Orchestre Nouveau was founded in Tay’s final year as a music student at Melbourne University in 2007.
“The orchestra started off as a straight classical orchestra, and we played classical gigs around Melbourne,” he said.
“And then we became more forward thinking.”
He never forgot Benjamin Zander’s precious words, years after the sprightly charismatic conductor of the Boston Philharmonic delivered a TED Talk in 2008.
Everybody loves classical music, they just haven’t found out about it yet, Zander had remarked with great enthusiasm.
Intuitively, Tay understood. The classical training he had received over the years never did snuff out the “rocker” in him.
“What Zander is basically saying is that the language of music is hugely accessible. It’s a display of humanity at its best. It’s an expression of the human emotion,” he said.
“It is true that what the classical conservatoriums have done has made it very difficult for people to access this genre of music.
“So what we do when we program our concerts is to program songs that are easier to listen to, less complex, so that people who don’t study music can appreciate it and bring something home.”
The orchestra made its first foray into classical-mainstream crossover music in 2009, a year after Tay graduated with a Masters degree in conducting.
Malaysia’s indie pop powerhouse Juwita Suwito was coming to town, and he jumped at the opportunity to collaborate.
“When you were a student, you pursued music because of its artistic quality… to be really good at what you do,” Tay said.
“But then having experienced both the classical and the rock scene gave me a very interesting perspective.
“These two worlds didn’t know each other very well.
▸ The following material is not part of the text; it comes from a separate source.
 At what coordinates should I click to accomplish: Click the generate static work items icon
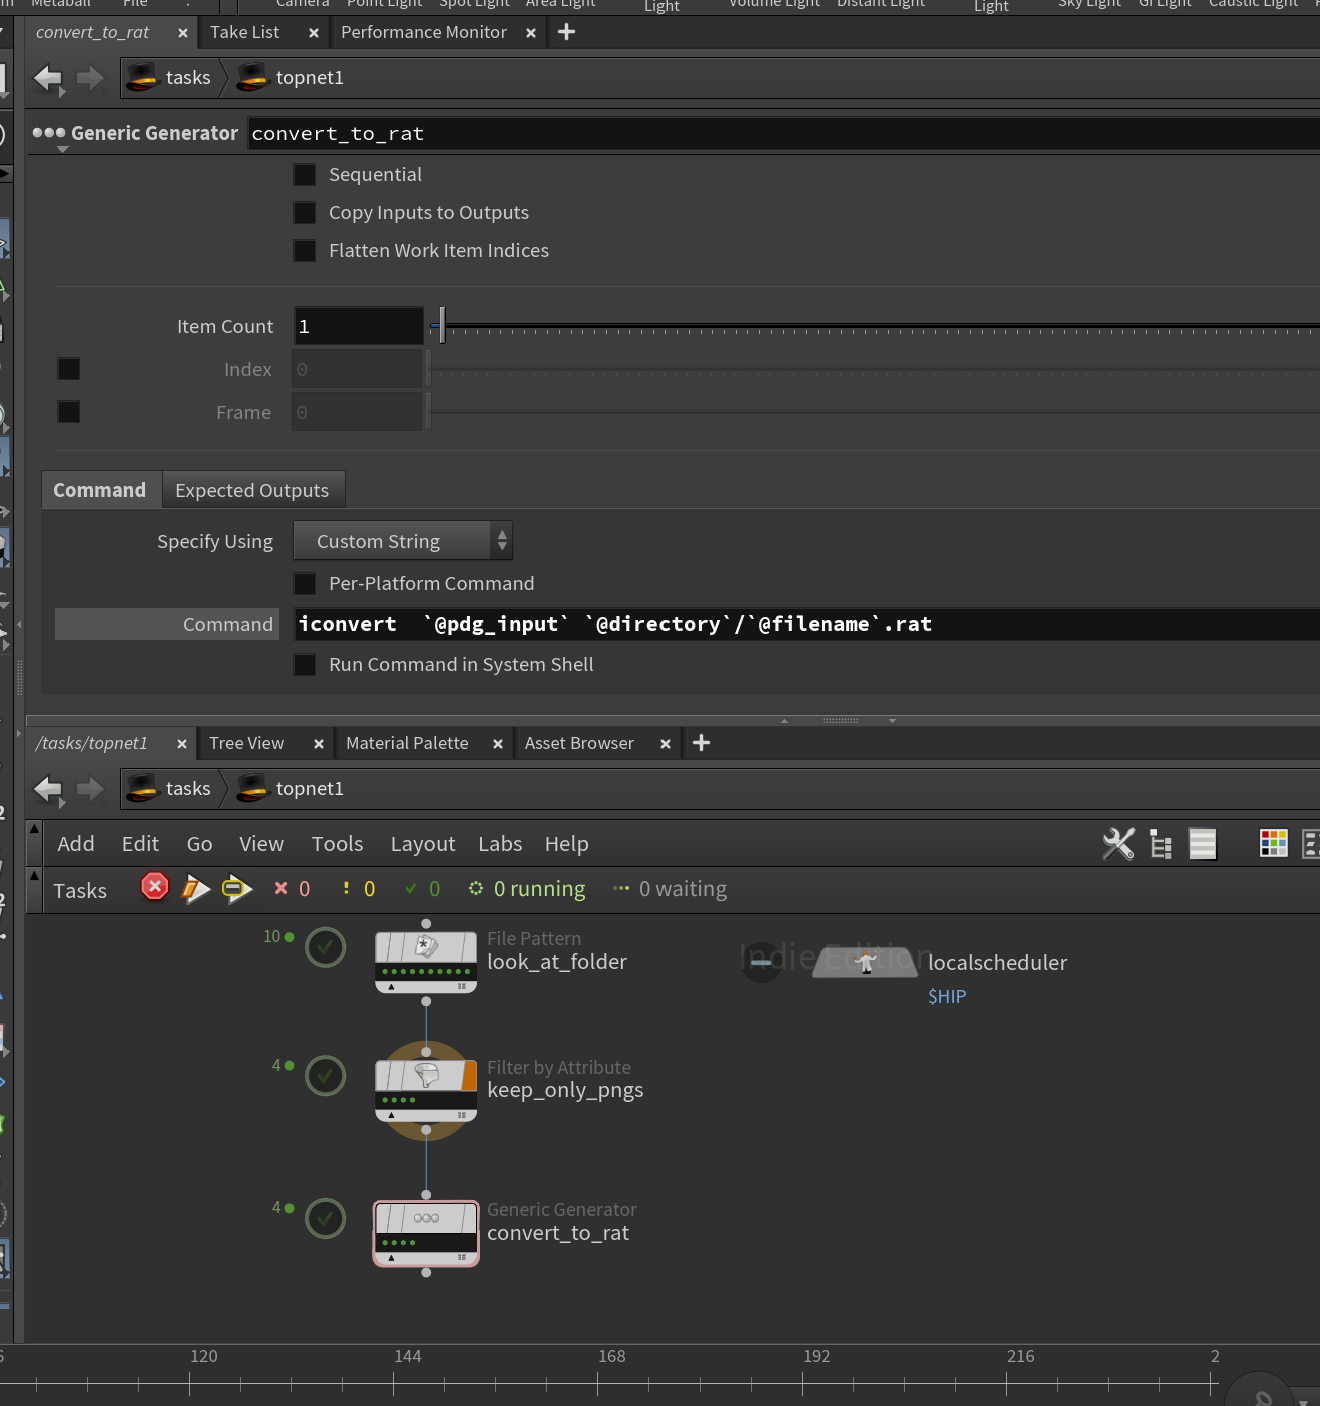(236, 888)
We could act as the bridge between two worlds that would otherwise not intersect.”
Recently returned from a trip to St Petersburg where he studied under Maestro Alexander Polyanichko, conductor for Russia’s Mariinsky Opera; and performed with the St Petersburg Academic State Symphony Orchestra – Tay is raring to go again.
This time, pushing the boundaries “even closer to the edge”.
Tay said the orchestra’s next performance at BMW Edge, Federation Square on October 17 was one of its most ambitious attempts to date, combining a 60-piece classical orchestra with Melbourne indie band Autumn Gray.
“People who come expecting to hear their favourite bands playing, we’re going to give them times one hundred,” he said.
“We want people to leave with a sense of possibility.
“Who says we can’t do rock?”
An Autumn Gray Symphonywill take place 7pm Sunday October 17 at BMW Edge, Federation Square.
Meld Magazine has three double passes to An Autumn Gray Symphony to give away. For your chance to win, email your name, age, address and phone number before October 15 to firstname.lastname@example.org with the subject heading “Autumn Gray Symphony”.
When did you first arrive in Melbourne?
I came to Melbourne in 2004.
What do you say to people when they tell you they don’t know how to appreciate classical music?
I encourage people to listen to it first. There are millions and millions of hours of music out there. You can’t listen to one hour of it and go, ‘I don’t like it’. There will be something that you like.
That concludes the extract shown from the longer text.